Hacker News new | ask | show | jobs
by hudon 2335 days ago
If you're capable of playing a long con, it costs much less than the stated dollar prices.

With Bitcoin, for example, a smart malicious actor could infiltrate the Core development team and through their social capital make certain malicious pull requests get merged. This way, if the chain ever splits (let's say, due to a bug you planted), you can actually also influence miners to hop onto a minor chain without you ever owning any hashing power!

To see how this is done, look at the 2013 Bitcoin fork and see how a couple developers steered large miners away from the majority chain: https://freedom-to-tinker.com/2015/07/28/analyzing-the-2013-...

The only counter-argument to this is how code reviews should catch this, but history has clearly shown that bugs (including supply-inflation-causing ones) make it into cryptocurrencies all the time: https://en.bitcoin.it/wiki/Common_Vulnerabilities_and_Exposu...

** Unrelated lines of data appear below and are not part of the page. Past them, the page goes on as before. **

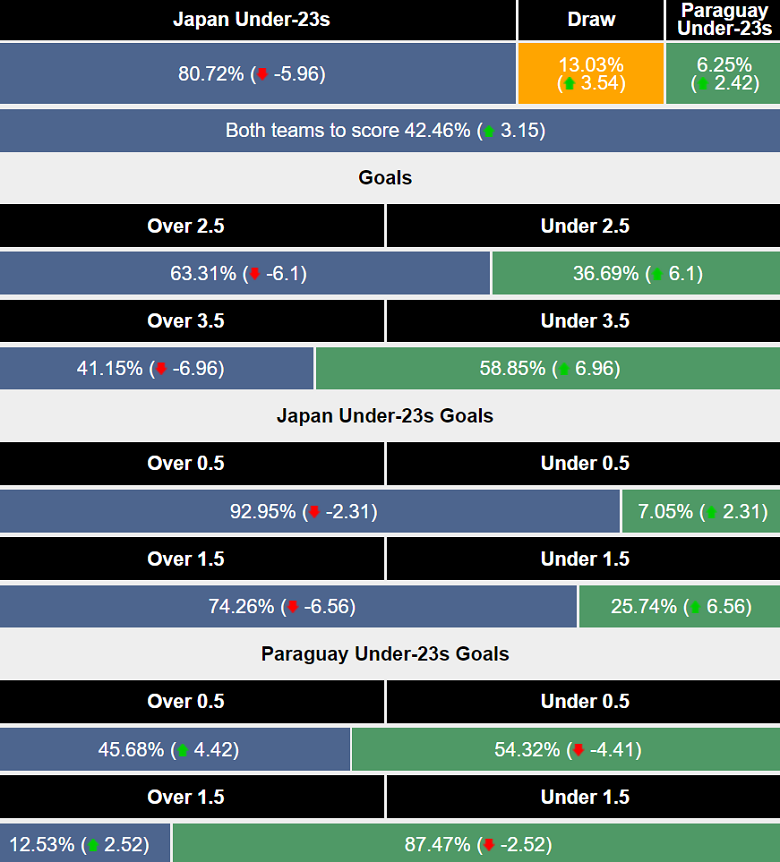Select the Paraguay Under-23s column header
The height and width of the screenshot is (862, 780).
click(x=723, y=20)
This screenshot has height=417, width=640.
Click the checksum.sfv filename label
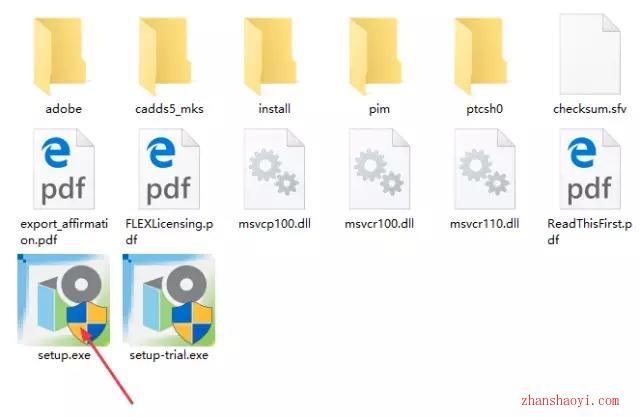pyautogui.click(x=590, y=109)
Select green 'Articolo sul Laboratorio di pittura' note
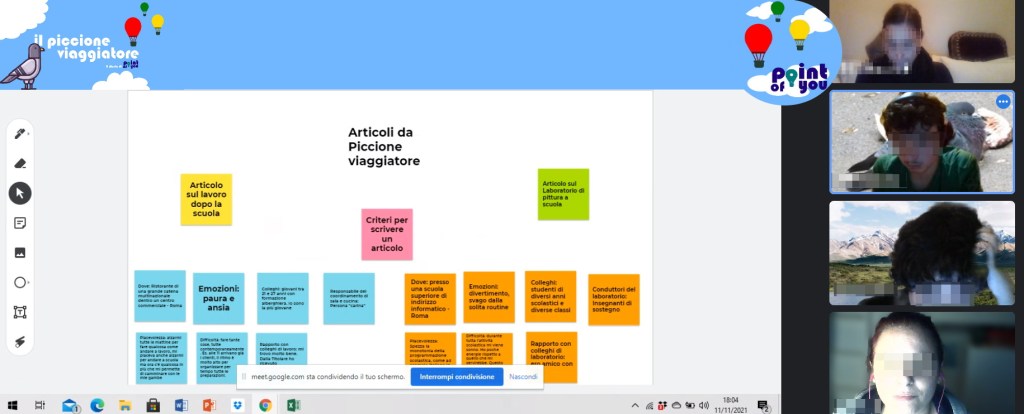The width and height of the screenshot is (1024, 414). (564, 194)
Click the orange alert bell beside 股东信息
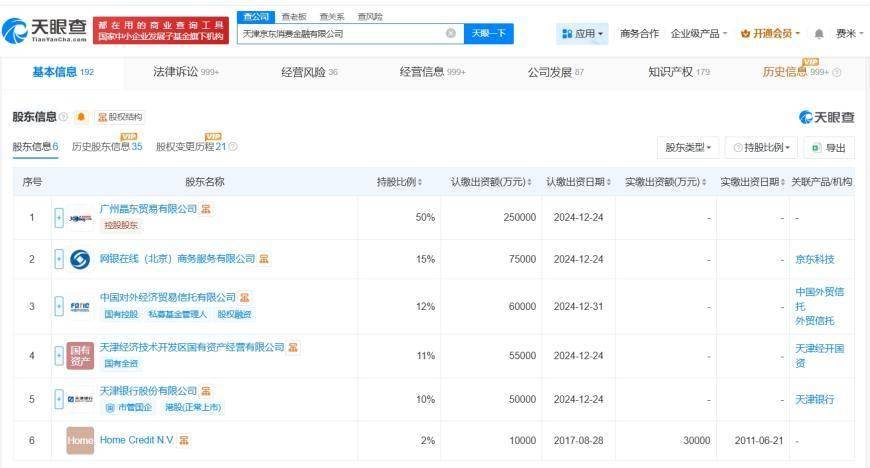This screenshot has height=468, width=870. pyautogui.click(x=81, y=117)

Hash Rate is security theatre.

1 comments

The double spend is only possible against specific counter-party, for example an exchange or a merchant.

For very large value transfers exchanges are expected to wait for 100 confirmations (~17 hours) until they credit balance.

It's all probabilistic.

Finally, Bitcoin PoW is not security theatre, it is just one piece of the complex security system.

The most recent bug (that we know of) that allowed double-spend was in production for over a year [0] (~Sept 2017 to ~Sept 2018). I don't think it is possible to accurately determine the probability of this bug being exploited (because you are right, it is "all probabilistic"), but this inability to determine the probabilities is precisely why PoW is security theatre. PoW has always been painted as a mathematical model of the security of the system (see featured article), but in reality this model is not accounting for the much more realistic attack vectors. Hence it fails to be an accurate model.

If you're just saying that PoW isn't painting the whole picture, I agree with you.